🧩 Event-driven Architecture(イベント駆動アーキテクチャ)
✅ このスタイルの概要
イベント(事象)の発生をトリガーとしてサービス間をゆるく結合する統合スタイル。
「何かが起きた」という事実をイベントとして発行し、それを購読するサービスが反応する。
✅ 解決しようとした問題
同期リクエスト型の連携(REST/gRPC など)だけでは、次のような課題があります:
- 一つの処理に関わるサービスが多いと、連鎖的な同期呼び出しが発生しやすい
- 呼び出し元が、呼び出し先すべてを知っている必要がある(強い結合)
- 一部サービスの遅延・障害が、呼び出し元のレスポンスに直結する
Event-driven Architecture(EDA)はこれに対して:
「状態の変化(イベント)を発行し、
誰がそれを処理するかは疎結合にする」
ことで、柔軟性と耐障害性を高めようとする。
✅ 基本思想・ルール
● Event(イベント)
- 「注文が作成された」「在庫が引き当てられた」など、過去に起きた事実
- 不変であり、原則として“取り消さない”
● Event Producer / Consumer
- Producer:イベントを発行するサービス
- Consumer:イベントを購読して反応するサービス
- 両者はメッセージブローカー(Kafka, RabbitMQ など)を介して疎結合につながる
● Pub/Sub モデル
- 発行側は「誰が購読しているか」を知らない
- 購読側は「誰が発行したか」を気にせず、自分の関心のあるイベントだけを見る
概念図(Conceptual Diagram)

出典: Microsoft, “Asynchronous messaging patterns – Azure Architecture Center”.
https://learn.microsoft.com/en-us/azure/architecture/patterns/async-request-reply
✅ 得意なアプリケーション
- マイクロサービス間の連携が多いドメイン
- 「何かが起きたこと」に反応して追加処理を行うシステム(通知、集計、非同期バッチ)
- 高スループットなイベント処理基盤(ログ/トラッキング/IoT)
特徴:
- 新しいサービスを「既存イベントの購読者として追加」しやすい
- 非同期処理へ自然に移行できる
❌ 不向きなケース
- 強い一貫性が必要で、「結果がすぐ分からないと困る」操作
- 処理フローがシンプルで、同期呼び出しだけで十分なシステム
- イベント設計・スキーマ管理のコストをかけられないチーム
また、EDA の乱用は:
- イベントの氾濫
- 依存関係の見えづらさ(どこで何がトリガーされるか分かりにくい)
といった問題を生む。
✅ 歴史(系譜・親スタイル)
- GUI のイベント駆動モデル(クリックに反応するなど)からの発展
- メッセージングシステム(MQ)や Pub/Sub の普及
- Kafka などのログ+ストリームプラットフォームにより本格的に広まった
✅ 関連スタイル
- Saga パターン:分散トランザクション制御をイベントで行う
- Streaming Pipeline:イベントストリームを継続的に処理する
- CQRS / Event Sourcing:イベントをデータモデルとして扱うスタイル
✅ 代表的なフレームワーク
Event-driven Architecture は、メッセージング基盤やイベントプラットフォームの上で実現される。
-
Apache Kafka
高スループットな分散ログ/ストリームプラットフォーム。
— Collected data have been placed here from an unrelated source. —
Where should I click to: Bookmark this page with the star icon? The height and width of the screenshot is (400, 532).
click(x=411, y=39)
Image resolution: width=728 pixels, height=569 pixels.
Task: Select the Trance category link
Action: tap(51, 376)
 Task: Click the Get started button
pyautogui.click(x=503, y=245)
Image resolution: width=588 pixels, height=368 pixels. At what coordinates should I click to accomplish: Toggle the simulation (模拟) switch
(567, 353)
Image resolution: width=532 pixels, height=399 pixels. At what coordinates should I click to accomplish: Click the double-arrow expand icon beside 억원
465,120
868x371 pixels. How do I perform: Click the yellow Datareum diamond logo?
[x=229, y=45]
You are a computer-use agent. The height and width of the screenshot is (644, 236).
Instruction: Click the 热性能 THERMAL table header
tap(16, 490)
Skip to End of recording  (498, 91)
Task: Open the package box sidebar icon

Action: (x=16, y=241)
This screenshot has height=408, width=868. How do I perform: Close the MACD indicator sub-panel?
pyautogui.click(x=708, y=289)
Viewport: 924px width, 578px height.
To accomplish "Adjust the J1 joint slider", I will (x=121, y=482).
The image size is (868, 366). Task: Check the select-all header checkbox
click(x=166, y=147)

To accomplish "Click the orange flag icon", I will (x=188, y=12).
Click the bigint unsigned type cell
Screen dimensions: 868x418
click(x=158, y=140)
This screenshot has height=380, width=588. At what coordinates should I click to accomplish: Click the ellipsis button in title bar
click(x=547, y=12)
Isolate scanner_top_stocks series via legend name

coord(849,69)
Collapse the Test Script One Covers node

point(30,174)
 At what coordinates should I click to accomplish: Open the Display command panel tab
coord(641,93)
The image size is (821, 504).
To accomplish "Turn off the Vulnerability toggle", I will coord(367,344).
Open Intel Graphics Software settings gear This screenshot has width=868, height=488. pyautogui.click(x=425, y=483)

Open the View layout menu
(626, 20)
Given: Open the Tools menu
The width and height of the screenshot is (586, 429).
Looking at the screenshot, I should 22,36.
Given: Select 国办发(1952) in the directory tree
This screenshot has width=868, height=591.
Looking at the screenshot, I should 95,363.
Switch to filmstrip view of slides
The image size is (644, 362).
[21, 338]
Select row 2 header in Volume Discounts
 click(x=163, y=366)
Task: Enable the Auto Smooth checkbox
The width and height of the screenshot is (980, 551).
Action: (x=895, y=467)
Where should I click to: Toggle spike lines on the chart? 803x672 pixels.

EDA の代表的実装。 -
RabbitMQ
メッセージブローカーとして、キューイング型・Pub/Sub 型の両方で利用される。 -
Amazon SNS / SQS / EventBridge
AWS 上でのイベント駆動統合の主要コンポーネント。 -
Google Cloud Pub/Sub
GCP におけるグローバルな Pub/Sub サービス。 -
NATS / Pulsar など
軽量・高性能なメッセージング基盤として採用例が増えている。
✅ このスタイルを支えるデザインパターン
Event-driven の内部構造は、オブジェクト指向パターンで見ると次のように分解できる。
-
Observer
イベントの発行(Subject)と購読(Observer)のモデルそのもの。 -
Mediator
メッセージブローカーが、Producer と Consumer の仲介役として機能する。 -
Command
イベントを「操作オブジェクト」として扱い、その意味を Consumer 側で解釈する。 -
Chain of Responsibility
複数のハンドラ/コンシューマが順に処理を引き継ぐ構造に現れる。 -
Iterator
イベントストリームを順次処理する際の抽象として利用される。
✅ まとめ
Event-driven Architecture は、
- 疎結合
- 非同期処理
- 拡張性
を重視する統合スタイルである。
すべてをイベント駆動にするのではなく、
同期呼び出しと組み合わせながら「どこをイベント化すると価値が高いか」を見極める ことが重要である。